#### ACTIONS TO TAKE:
1: Say whether each statement agrees with the text on quotes and minus signs below, answering yes or no and quoting the words from the text that decide it. (a) The minus sign the text recommends is U+2212. (b) Unicode offers more than one plus sign. (c) Programming languages use actual minus signs.
2: Please extend the text on quotes and minus signs below, picking up after its final sentence.

#### ARTICLE:
☆ ☆ ☆ ☆ ☆ ☆ ☆

We have been down this path already with quotes. In the pure ASCII world, we invented various conventions like `single quotes' or ``double quotes'' used in different typesetting systems, but now you can use correct Unicode quotes if you care about this distinction, and many editors will assist you in doing so to avoid the entry problem. I am dubious any newly-invented typesetting system today would try to overload ASCII quotes in the way that TeX did; instead, it would handle Unicode quotes correctly.
None of these solutions are ideal because the keyboard is not large enough and doesn't allow easily drawing these distinctions. But if you view all the various typesetting escapes as substitutes for not having the correct character on the keyboard, I would argue that using the correct Unicode character is the modern replacement. It works uniformly across multiple typesetting systems, so you don't have to relearn how to use it for each piece of software, and you are far more likely to have active editor assistance in making the entry easier.
In other words, no, I have not forgotten about minus. If you want a minus sign in typeset material, you should enter an actual minus sign, which is U+2212 and will pair correctly in the font with a plus sign. This is not a hyphen, is not an en-dash, is not an em-dash, and is not a hyphen-minus. These are all distinct characters used for different purposes in high-quality typeset material. If you are talking about programming languages, you may not want an actual minus sign because programming languages do not use actual minus signs. You may a hyphen-minus, which should be typeset as such. (Unfortunately, this does create the problem that Unicode has only one plus sign, so you have to choose between fidelity and correct glyph matching between plus and minus signs if you are aiming for printed output. This choice is somewhat context-dependent, and one option would be to make those characters match in fixed-width fonts.)

☆ ☆ ☆ ☆ ☆ ☆ ☆

#### RECORDED INFORMATION:
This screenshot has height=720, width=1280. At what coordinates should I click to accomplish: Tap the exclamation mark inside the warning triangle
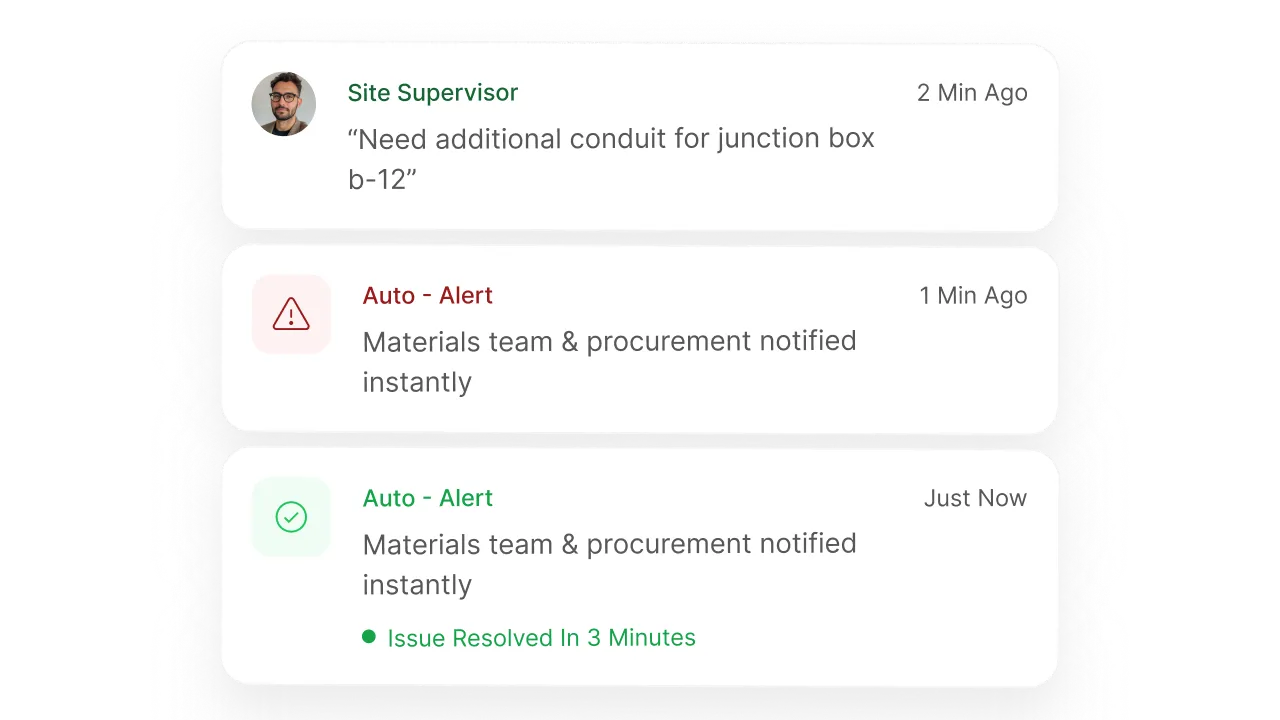pyautogui.click(x=291, y=318)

☆ ☆ ☆ ☆ ☆ ☆ ☆

#### EXPECTED ANSWERS:
1:
(a) Yes: "which is U+2212"
(b) No: "Unicode has only one plus sign"
(c) No: "programming languages do not use actual minus signs"

2:
Posted Oct 24, 2023 3:17 UTC (Tue)
by branden (guest, #7029)
[Link] (6 responses)
Okay. I find little to argue with in this presentation. I think if one were to undertake a "man: The Next Generation", one would likely proceed exactly as you describe, and let Unicode do the heavy lifting of glyph distinction.
...at least as far as some kind of alpha or trial run. I suspect people would rapidly run into trouble with hyphenated phrases (e.g., "long-standing, Debian-specific patches"). As you say, the keyboard is not large enough. At some point we run into not a technological problem, but a human one; it's hard to make people care about typographical distinctions that they don't want to care about, especially if their horizons stretch no farther than a terminal window. If they think of Unicode as mainly a resource for dingbats and emoji, we're unlikely to make much headway in the matters.
Posted Oct 24, 2023 3:31 UTC (Tue)
by rra (subscriber, #99804)
[Link] (4 responses)
This is the point where my own struggles with problems like this over the last ten years have given me a lot of respect for the amount of thought that's gone into Unicode. They took a careful and pragmatic decision to provide code points that represent the ambiguous merged character, and then separate code points that more precisely indicate intent. This to some extent means that within a Unicode world, both options are possible and the document author gets to choose how much to care.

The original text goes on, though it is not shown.